> [What you will do]: Go to the line containing "Click the handle of the bottom slider" below; retype it and all following lines exactly, and leave out the pictures.

> [Given records]:

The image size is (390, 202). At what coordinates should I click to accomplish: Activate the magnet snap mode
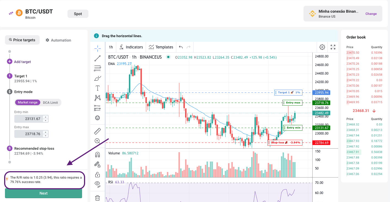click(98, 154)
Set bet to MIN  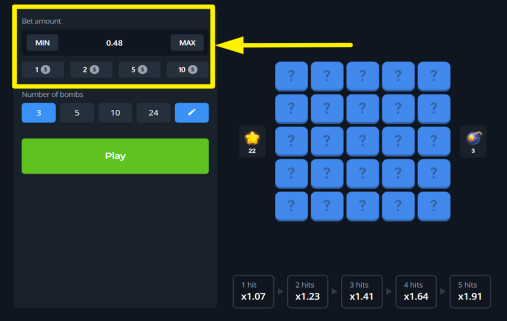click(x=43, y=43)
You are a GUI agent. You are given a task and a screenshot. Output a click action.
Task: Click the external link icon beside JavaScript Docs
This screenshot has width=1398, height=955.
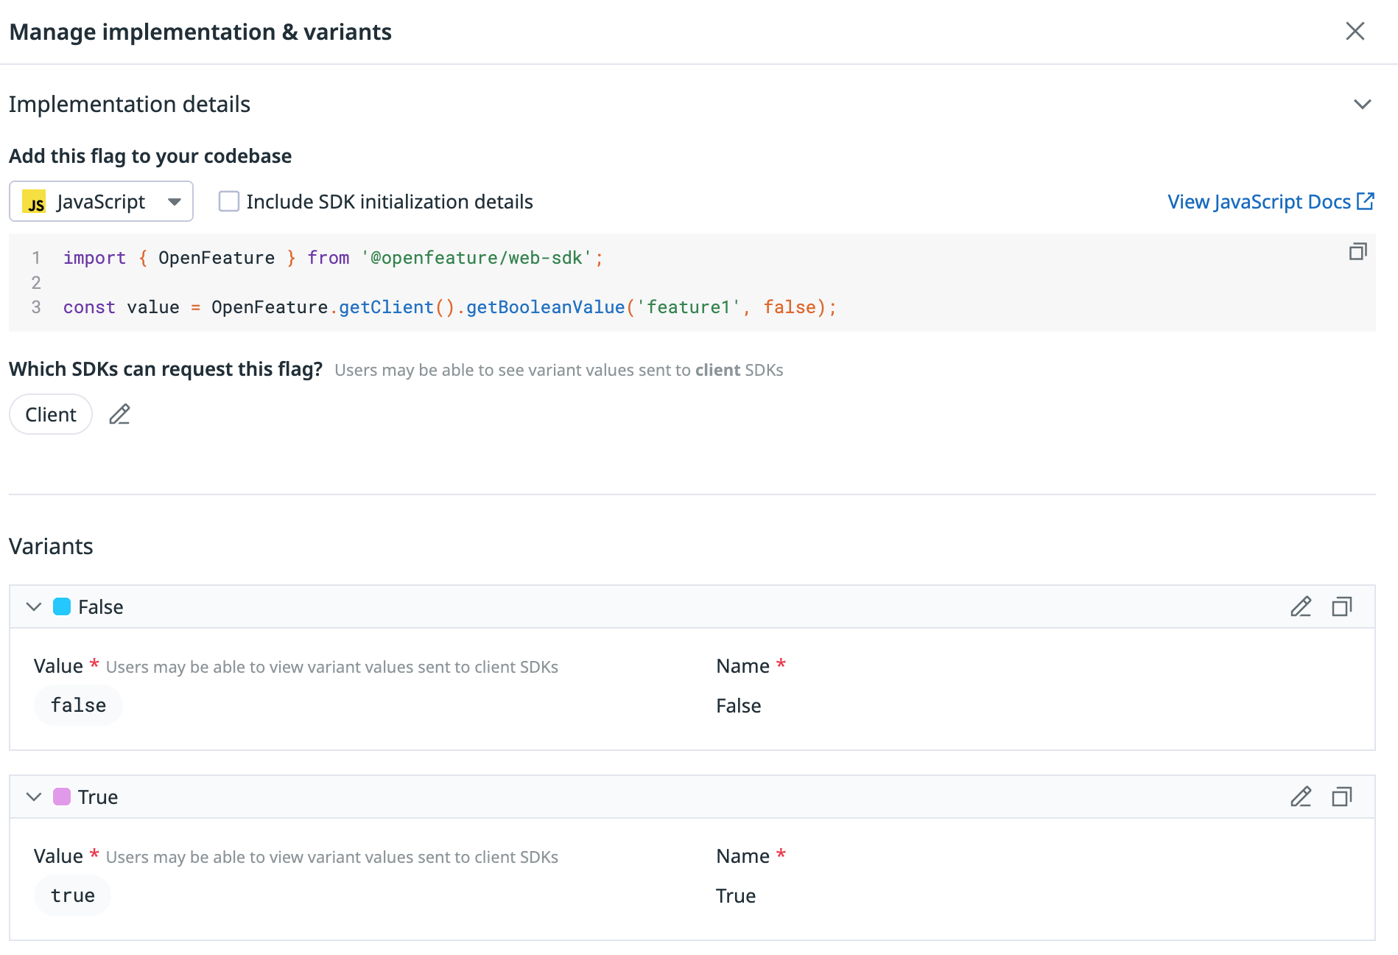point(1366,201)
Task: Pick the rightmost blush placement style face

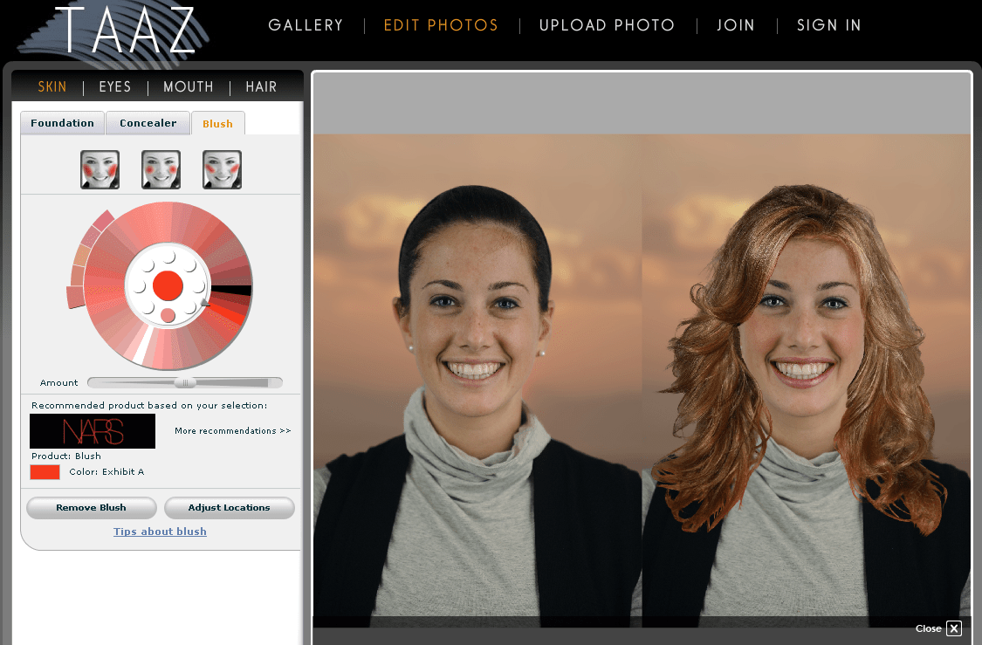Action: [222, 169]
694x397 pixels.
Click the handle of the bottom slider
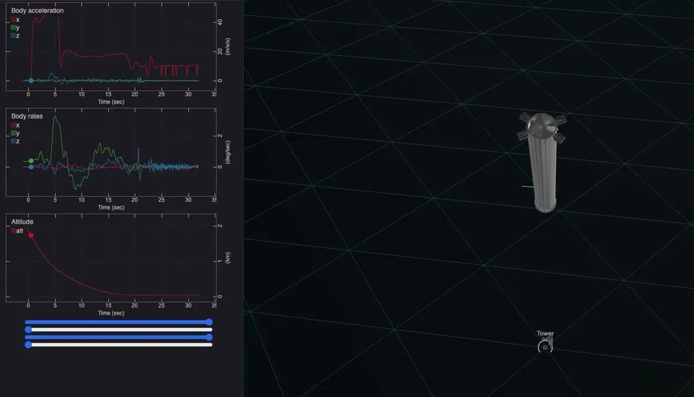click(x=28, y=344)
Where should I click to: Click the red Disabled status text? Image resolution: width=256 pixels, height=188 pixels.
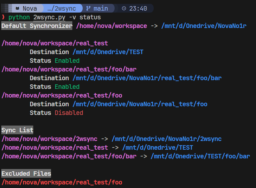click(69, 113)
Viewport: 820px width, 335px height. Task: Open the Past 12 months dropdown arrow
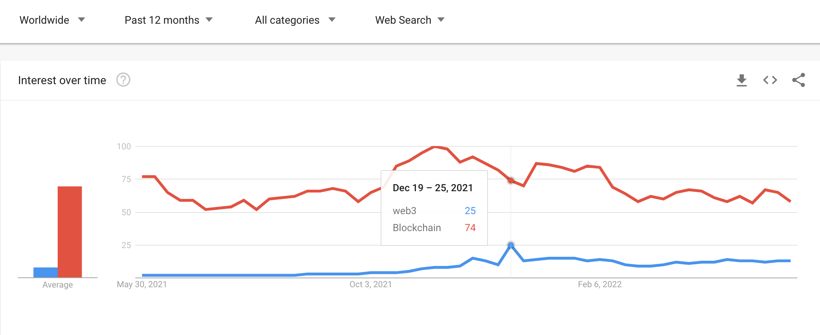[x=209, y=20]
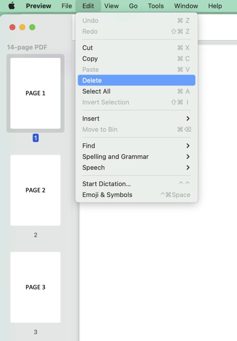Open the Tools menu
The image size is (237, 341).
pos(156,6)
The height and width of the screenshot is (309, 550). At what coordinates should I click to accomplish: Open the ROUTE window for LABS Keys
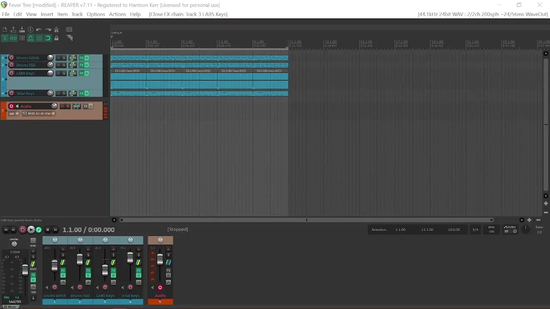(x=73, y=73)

> [Problem solution]:
Click the handle of the bottom slider
click(x=28, y=344)
Where should I click to: Click the red Disabled status text? Image resolution: width=256 pixels, height=188 pixels.
click(69, 113)
Viewport: 820px width, 335px height. Task: Open the Past 12 months dropdown arrow
[x=209, y=20]
Open the Tools menu
The image size is (237, 341).
pos(156,6)
The height and width of the screenshot is (309, 550). At what coordinates should I click to accomplish: Open the ROUTE window for LABS Keys
(x=73, y=73)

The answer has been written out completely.